§ What is required
All that is needed is the number of lines in the records that contain the word "handle", stated without anything else.

(Stored records)
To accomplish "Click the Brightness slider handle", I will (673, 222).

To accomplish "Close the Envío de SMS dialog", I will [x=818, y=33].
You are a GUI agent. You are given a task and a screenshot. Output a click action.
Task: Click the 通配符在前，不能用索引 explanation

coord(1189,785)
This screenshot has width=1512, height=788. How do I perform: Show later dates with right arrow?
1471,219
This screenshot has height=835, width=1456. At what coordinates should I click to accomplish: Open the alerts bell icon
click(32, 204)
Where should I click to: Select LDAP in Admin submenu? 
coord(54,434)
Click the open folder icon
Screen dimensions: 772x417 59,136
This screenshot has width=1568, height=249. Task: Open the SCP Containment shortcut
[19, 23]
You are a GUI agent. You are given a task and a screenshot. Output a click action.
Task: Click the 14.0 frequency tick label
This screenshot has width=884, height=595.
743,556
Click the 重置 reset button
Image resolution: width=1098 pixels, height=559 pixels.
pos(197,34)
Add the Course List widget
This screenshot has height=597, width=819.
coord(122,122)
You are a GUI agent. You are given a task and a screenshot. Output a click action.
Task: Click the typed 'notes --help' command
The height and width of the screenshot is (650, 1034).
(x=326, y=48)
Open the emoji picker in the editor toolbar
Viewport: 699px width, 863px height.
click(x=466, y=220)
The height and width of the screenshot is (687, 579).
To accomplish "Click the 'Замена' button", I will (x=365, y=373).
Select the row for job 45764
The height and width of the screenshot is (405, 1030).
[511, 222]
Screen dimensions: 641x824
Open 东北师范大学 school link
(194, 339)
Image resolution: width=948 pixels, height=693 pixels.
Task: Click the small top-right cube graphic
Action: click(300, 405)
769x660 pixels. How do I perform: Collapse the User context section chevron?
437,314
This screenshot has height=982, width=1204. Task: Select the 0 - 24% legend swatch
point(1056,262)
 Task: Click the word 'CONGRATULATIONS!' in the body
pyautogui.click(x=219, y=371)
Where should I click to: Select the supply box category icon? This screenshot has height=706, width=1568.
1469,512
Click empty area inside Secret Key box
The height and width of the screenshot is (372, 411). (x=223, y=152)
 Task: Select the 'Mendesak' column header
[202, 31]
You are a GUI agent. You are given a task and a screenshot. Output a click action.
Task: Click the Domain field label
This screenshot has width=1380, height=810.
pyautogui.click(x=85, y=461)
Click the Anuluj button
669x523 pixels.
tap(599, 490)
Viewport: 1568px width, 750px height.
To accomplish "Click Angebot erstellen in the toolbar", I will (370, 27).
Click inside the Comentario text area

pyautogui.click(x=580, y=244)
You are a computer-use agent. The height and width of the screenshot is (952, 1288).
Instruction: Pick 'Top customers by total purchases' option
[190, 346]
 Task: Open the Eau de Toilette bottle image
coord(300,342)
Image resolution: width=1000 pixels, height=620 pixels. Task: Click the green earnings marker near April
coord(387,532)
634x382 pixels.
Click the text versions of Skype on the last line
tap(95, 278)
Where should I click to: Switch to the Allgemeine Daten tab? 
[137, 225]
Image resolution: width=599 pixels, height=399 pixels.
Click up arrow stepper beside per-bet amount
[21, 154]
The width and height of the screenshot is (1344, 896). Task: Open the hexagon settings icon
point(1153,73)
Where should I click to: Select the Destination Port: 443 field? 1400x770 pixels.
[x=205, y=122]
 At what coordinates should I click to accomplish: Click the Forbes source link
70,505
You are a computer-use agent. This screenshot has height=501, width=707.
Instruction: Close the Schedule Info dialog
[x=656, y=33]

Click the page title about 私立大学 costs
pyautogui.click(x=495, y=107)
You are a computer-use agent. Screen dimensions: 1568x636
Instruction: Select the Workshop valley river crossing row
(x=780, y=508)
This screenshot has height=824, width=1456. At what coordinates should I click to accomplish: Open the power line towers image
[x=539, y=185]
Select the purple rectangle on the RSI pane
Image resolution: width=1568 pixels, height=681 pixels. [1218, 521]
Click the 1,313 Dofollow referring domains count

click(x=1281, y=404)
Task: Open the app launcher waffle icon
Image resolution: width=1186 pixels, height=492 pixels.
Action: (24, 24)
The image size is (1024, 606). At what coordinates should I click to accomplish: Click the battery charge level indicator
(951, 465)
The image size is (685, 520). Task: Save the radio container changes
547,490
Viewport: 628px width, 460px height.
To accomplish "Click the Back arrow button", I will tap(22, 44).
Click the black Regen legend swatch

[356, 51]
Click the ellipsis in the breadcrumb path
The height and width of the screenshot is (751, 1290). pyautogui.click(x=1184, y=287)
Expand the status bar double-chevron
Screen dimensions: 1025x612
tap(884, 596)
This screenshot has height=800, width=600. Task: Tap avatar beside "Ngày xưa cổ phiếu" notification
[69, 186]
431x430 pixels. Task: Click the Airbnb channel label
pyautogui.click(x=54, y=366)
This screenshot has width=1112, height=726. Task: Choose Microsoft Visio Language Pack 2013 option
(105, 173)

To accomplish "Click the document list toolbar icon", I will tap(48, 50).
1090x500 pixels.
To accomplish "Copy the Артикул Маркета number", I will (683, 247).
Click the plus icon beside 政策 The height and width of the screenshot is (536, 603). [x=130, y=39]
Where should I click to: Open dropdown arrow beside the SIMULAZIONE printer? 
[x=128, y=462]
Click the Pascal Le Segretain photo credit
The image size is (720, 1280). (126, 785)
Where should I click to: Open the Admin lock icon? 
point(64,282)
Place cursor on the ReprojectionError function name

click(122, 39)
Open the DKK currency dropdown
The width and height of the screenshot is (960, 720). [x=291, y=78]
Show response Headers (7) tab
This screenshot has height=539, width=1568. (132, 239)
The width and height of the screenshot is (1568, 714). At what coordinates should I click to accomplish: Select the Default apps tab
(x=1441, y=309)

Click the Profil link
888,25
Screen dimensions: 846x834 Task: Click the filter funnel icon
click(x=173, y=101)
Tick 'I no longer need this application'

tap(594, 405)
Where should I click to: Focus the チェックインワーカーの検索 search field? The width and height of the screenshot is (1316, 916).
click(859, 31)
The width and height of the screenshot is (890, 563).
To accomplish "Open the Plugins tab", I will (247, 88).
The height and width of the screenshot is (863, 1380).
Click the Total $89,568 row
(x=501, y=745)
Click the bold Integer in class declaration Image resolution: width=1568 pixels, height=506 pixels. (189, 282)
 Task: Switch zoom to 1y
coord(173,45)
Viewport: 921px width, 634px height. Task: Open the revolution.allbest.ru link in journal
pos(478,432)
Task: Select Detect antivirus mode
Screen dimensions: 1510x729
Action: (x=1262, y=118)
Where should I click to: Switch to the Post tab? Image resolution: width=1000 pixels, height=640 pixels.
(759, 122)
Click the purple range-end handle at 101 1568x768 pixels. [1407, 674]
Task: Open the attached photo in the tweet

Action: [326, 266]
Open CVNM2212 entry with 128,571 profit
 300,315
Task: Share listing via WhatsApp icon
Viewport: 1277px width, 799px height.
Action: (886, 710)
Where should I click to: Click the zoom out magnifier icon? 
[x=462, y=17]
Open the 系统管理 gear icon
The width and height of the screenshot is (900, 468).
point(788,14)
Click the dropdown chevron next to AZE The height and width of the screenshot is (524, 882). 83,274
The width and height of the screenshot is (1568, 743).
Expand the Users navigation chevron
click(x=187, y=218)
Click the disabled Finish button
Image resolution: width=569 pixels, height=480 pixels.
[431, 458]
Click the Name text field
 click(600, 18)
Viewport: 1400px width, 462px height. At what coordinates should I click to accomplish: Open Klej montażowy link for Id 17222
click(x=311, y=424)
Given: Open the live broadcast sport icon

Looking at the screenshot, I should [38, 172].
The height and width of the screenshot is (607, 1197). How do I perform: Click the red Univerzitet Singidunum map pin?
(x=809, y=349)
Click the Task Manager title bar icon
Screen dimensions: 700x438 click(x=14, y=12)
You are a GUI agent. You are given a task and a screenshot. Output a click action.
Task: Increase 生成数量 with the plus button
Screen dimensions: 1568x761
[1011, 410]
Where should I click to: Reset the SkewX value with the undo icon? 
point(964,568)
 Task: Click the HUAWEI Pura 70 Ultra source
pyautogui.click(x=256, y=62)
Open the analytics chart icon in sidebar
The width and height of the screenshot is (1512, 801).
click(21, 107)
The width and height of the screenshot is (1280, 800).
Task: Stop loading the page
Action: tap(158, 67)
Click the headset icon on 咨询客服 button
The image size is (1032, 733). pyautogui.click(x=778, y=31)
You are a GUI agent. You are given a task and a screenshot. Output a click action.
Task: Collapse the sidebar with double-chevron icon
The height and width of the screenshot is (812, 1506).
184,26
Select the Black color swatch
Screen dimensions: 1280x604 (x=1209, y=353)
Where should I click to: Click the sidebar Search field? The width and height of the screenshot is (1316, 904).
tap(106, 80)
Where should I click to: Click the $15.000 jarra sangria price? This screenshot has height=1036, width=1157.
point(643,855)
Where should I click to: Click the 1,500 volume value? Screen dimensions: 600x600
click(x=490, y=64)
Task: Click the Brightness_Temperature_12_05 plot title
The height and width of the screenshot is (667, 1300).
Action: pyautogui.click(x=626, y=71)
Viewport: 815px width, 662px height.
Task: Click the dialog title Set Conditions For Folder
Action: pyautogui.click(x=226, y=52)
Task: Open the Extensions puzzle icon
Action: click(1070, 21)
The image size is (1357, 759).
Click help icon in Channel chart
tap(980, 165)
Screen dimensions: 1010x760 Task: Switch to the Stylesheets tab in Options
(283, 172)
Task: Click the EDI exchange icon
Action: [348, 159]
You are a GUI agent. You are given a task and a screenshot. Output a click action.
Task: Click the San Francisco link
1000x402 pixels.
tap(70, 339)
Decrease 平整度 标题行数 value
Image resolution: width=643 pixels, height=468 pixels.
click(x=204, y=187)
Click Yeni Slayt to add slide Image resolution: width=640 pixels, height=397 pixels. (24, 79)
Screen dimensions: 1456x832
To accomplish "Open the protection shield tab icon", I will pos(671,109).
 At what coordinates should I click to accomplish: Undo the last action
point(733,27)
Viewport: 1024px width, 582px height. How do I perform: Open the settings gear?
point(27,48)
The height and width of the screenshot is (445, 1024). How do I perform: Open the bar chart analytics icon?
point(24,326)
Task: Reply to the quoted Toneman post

§ Output of the exercise
2